Without the images, reproduce each line of the material exactly.
'''
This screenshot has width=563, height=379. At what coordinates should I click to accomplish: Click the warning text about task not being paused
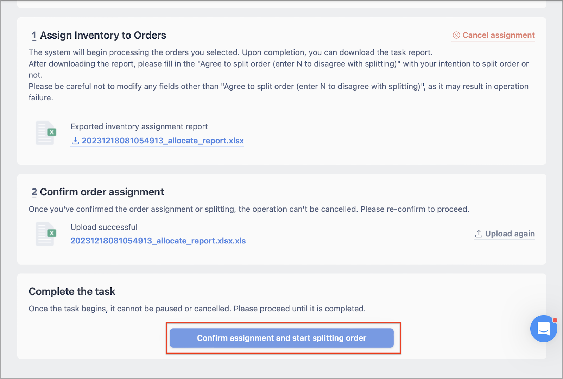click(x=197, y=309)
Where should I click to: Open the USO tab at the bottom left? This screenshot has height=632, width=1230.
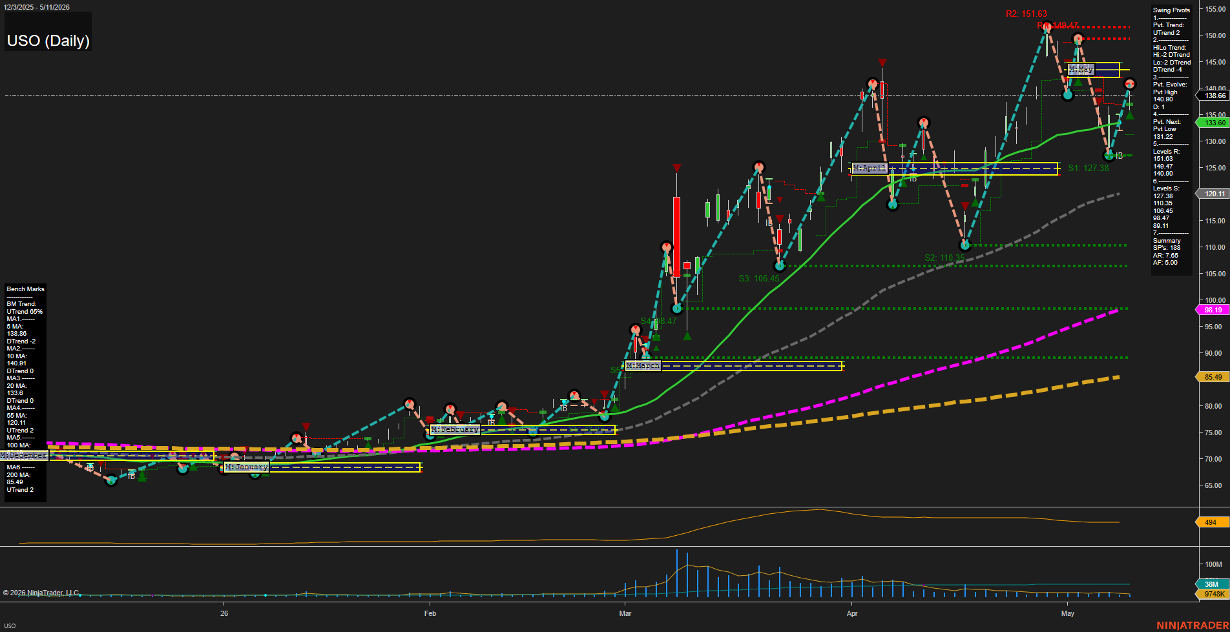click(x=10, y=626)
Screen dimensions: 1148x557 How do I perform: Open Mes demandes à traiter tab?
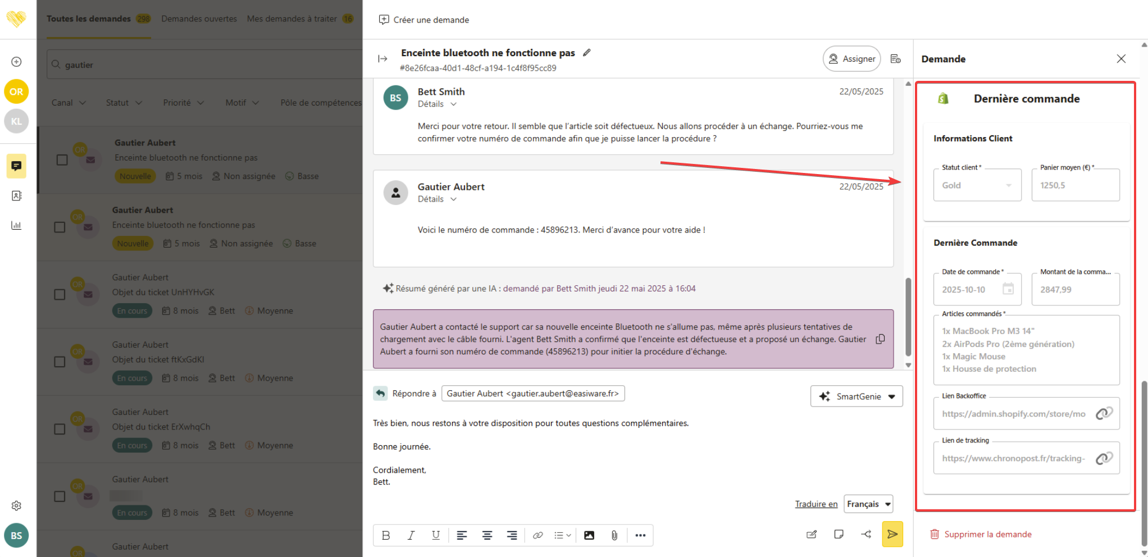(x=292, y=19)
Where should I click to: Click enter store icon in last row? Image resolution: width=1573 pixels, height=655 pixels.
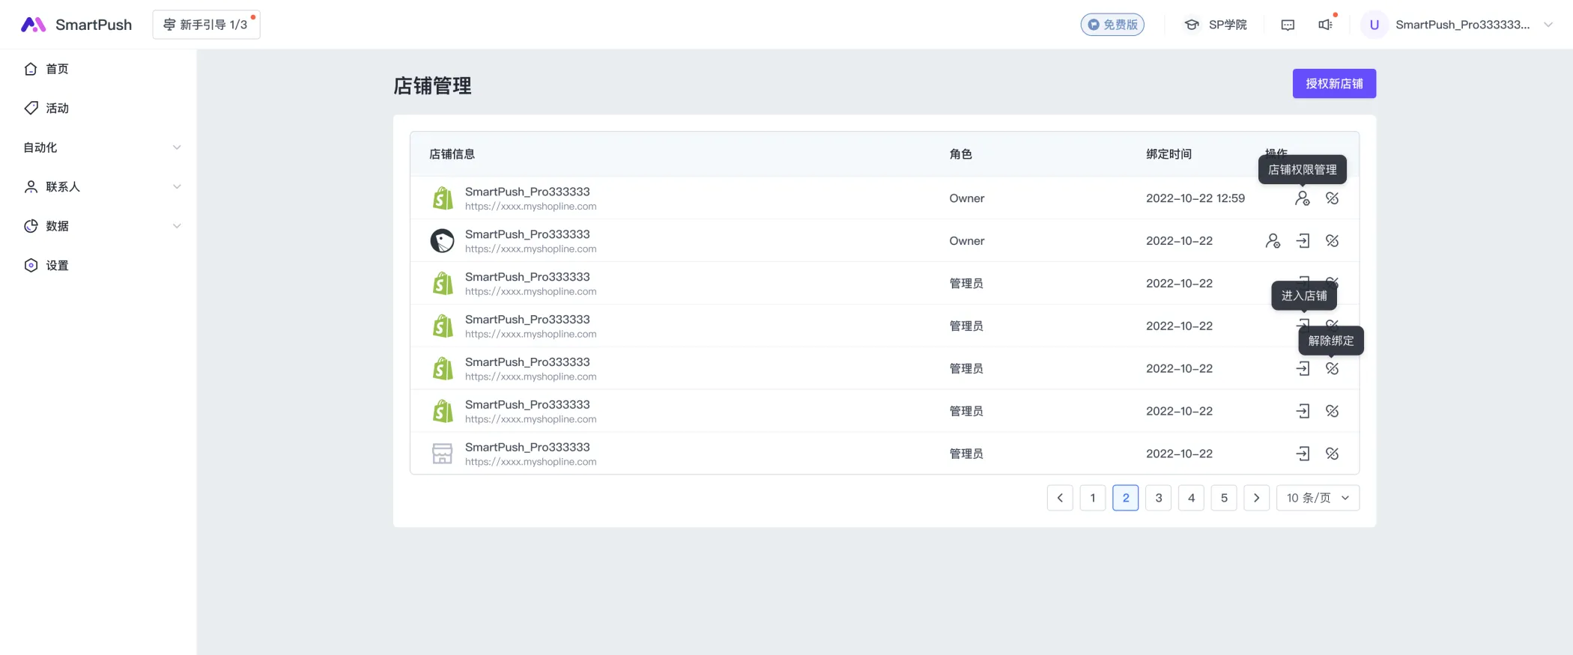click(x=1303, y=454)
'''
ANSWER SECTION
This screenshot has width=563, height=379. At what coordinates should I click to accomplish: Click the warning text about task not being paused
click(x=197, y=309)
Where should I click to: Open the USO tab at the bottom left? This screenshot has height=632, width=1230.
click(x=10, y=626)
Screen dimensions: 1148x557 How do I perform: Open Mes demandes à traiter tab?
(x=292, y=19)
Where should I click to: Click enter store icon in last row? Image resolution: width=1573 pixels, height=655 pixels.
click(x=1303, y=454)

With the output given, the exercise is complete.